GRC – a Small Business’ Growth Driver
While an effective governance, risk and compliance program is increasingly critical for smaller organizations as a tool to mitigate risk, strong GRC also provides those organizations a major reputational asset that increases their competitiveness against better resourced, large-enterprise rivals.
In an era when consumers and employees alike often choose their business relationships based on moral considerations, organizations with strong GRC components such as a robust internal whistleblowing program broadcast a set of values that advance their standing in the marketplace. The social justice movements of the past few years have intensified the pressure for organizations to communicate ethical business practices, and a well-oiled GRC program is a tangible example of putting those values into action.
What Happens When Things Go Wrong
It will be interesting to hear the cautionary tales that my colleague Scott Nelson, Partner at Hunton Andrews Kurth LLP, will share during our upcoming webinar on June 7, 2022. Scott and I have spent three decades counseling and, in Scott’s case, litigating on behalf of organizations across the size and maturity spectrum, and we’ve seen myriad examples of the pitfalls that are possible when small-to-medium-size businesses fail to put a strong GRC program in place.
Definitions of what exactly constitutes an SMB vary, and specific regulatory requirements can change depending on those definitions. At NAVEX, we define a “small” business as fewer than 1,000 employees, and a “medium” business as between 1,001 and 2,000 employees. Broadly speaking, these are organizations that typically don’t have the economy-of-scale and resources of large-enterprise organizations.
This doesn’t mean SMBs can’t get into trouble when they fail to have a strong GRC program. Let’s look at a few categories of risks:
- Litigation risk: Smaller organizations face disproportionate impact from legal action compared to larger enterprises. For example, a 2020 study by the U.S. Chamber of Commerce’s Institute for Legal Reform found that U.S. small businesses making less than $10 million in annual revenue paid 53 percent of the commercial liability costs in the tort system in 2018. Further, companies making less than $1 million per year paid 39 percent of the costs.

**Recorded information:**
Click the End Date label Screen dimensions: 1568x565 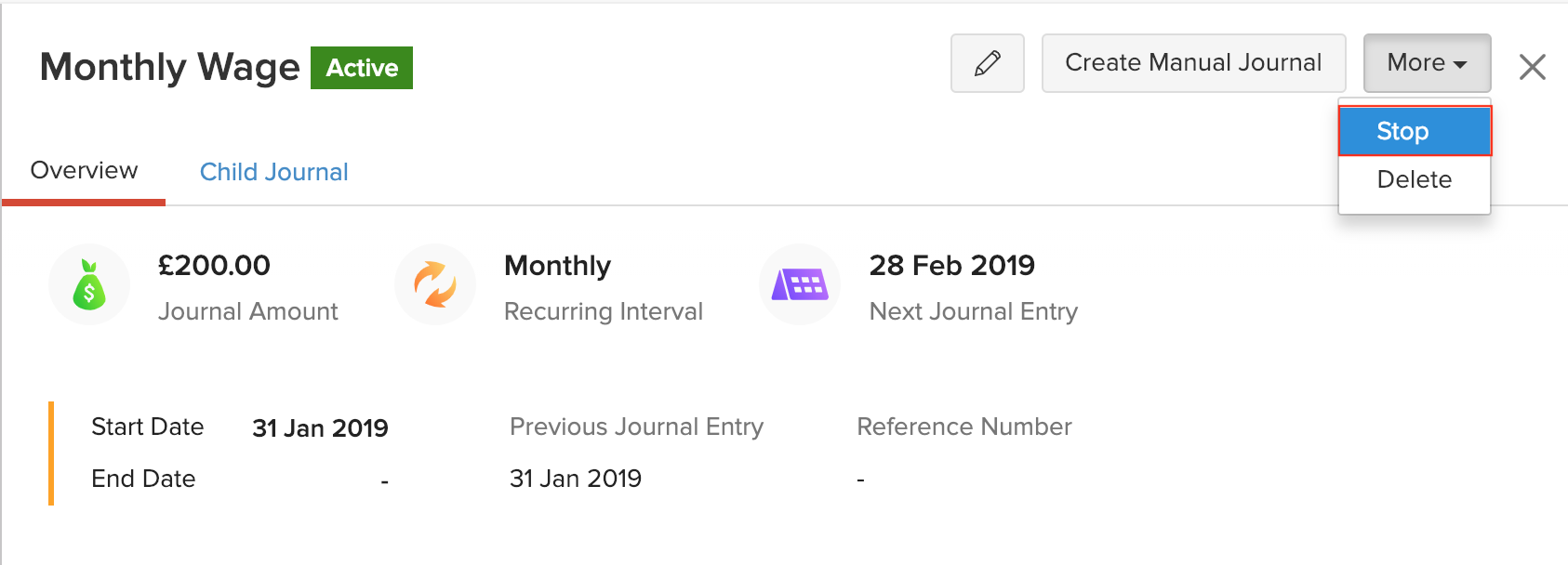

**Actions to take:**
A) Translate this sentence from the article on GRC for small businesses into Spanish: "Definitions of what exactly constitutes an SMB vary, and specific regulatory requirements can change depending on those definitions."
B) Proceed with the article on GRC for small businesses, picking up right after its last sentence.
The material plays no part in this work.

**Outputs in order:**
A) Las definiciones de lo que constituye exactamente una pyme varían, y los requisitos regulatorios específicos pueden cambiar según esas definiciones.

B)
- Regulatory action: Even well-meaning employees who are unaware of compliant conduct can create regulatory risk through their improper actions – but that’s just one example of a sprawling area of risks stemming from the lack of a robust GRC program.
- Reputational damage: Employees who lack a trusted and anonymous vehicle to report misconduct internally, or through a trusted, anonymous, third-party reporting mechanism, may turn their powerlessness into tomorrow’s front-page story. All things being equal, would a consumer or partner then be more inclined to choose a competitor?
What Happens When Things Go Right
Meanwhile, small organizations that have taken the right steps to build an effective ethics and compliance program from the outset realize several benefits:
- Decreased legal costs: As mentioned in the “litigation risk” example above, small-to-medium businesses face an outsize burden in legal financial risk. A strong GRC program creates multiple touchpoints to enforce proper conduct, provide avenues for internal resolution of allegations and bolster legal defense through a defensible paper trail.
- Reputational gains: This is the area where SMBs can realize an immediate boost from a strong GRC program. The ability to tell a new employee that the organization takes misconduct seriously and has tools in place to enforce those values is a powerful position that improves employee recruitment and retention. Similarly, the ability to broadcast those efforts to consumers can be part of a story of organizational values that meaningfully influences consumer purchasing decisions – especially today.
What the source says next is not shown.